Regardless of whether you’re a novice or an expert, here’s six rules to follow to saw with safety.
Choose Additional Safety Features
Every chainsaw sold in America has to follow strict quality and safety regulations. There are however a few optional extras that some machines have and others don’t. Things to look for include anti kickback features, hand guards, and chain catchers. The chance of these features preventing injury are minimal but personally, I think they’re worth it for the piece of mind alone.
Read the Instructions.
Generally, I hate instruction manuals. Some are designed to increase complexity. Others talk to you like you’re a five year old. Chainsaws however, are something of an exception. A thorough understanding of the tools features is essential before you turn it on. Think of it like driving, you’re most likely to have an accident the very first time you try.
It’s obvious but the list wouldn’t be complete without it, never add fuel to a chainsaw without first making absolutely sure that it’s powered off. If you’re using an electric chainsaw, on the other hand, the cord is the primary concern. Cords can easily be tripped over and a chainsaw is literally the last thing that you want to be carrying should it happen.

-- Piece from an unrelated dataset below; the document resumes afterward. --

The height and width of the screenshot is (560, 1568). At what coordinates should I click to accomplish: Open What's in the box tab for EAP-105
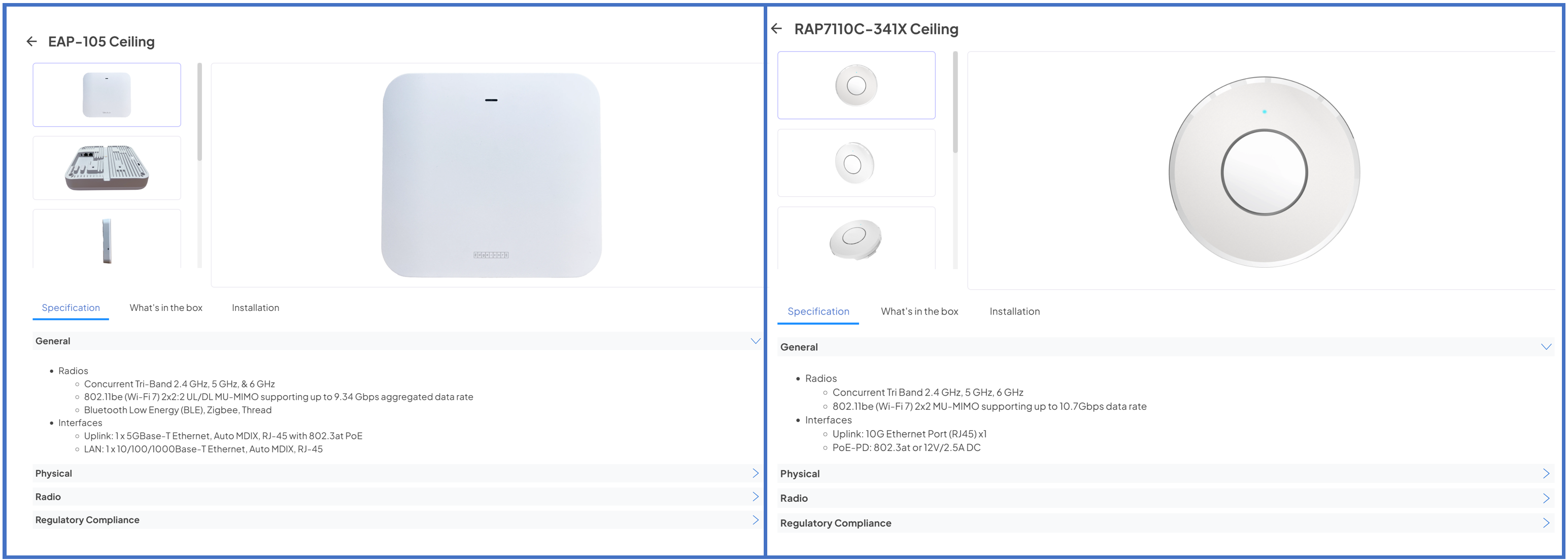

Always turn the saw off if you plan on walking more than five feet. Add or subtract the number of feet depending on the ground hazards i.e. neatly trimmed lawn versus debris covered forest. Regardless of where you are walking, the guide bar should also be pointed to the rear unless your walking downhill in which case, do the opposite.
Know Your Limits
These days you don’t need to spend much to get some serious power. Unfortunately, a side effect of this is that there’s now plenty of people with very powerful chainsaws,very large trees and no idea which way those trees might fall. Basically, if it’s big enough to hurt you, it’s not a job that should be taken lightly. Either gain the experience by cutting much smaller trees first or just hire a professional. And if the tree is really large, skip the first option.
Never Cut Above Your Reach.
If you need to cut something above your reach, you need one of two things; a professional or a device that can safely get you off the ground. And by that I don’t mean a ladder. Ladders and chainsaws simply do not mix. Neither does climbing and chainsaws. Arborists make it look easy. But that’s called extensive training not natural climbing skills.
Wear the Right Gear
The likelihood of injury can also be greatly reduced by wearing by wearing the right gear.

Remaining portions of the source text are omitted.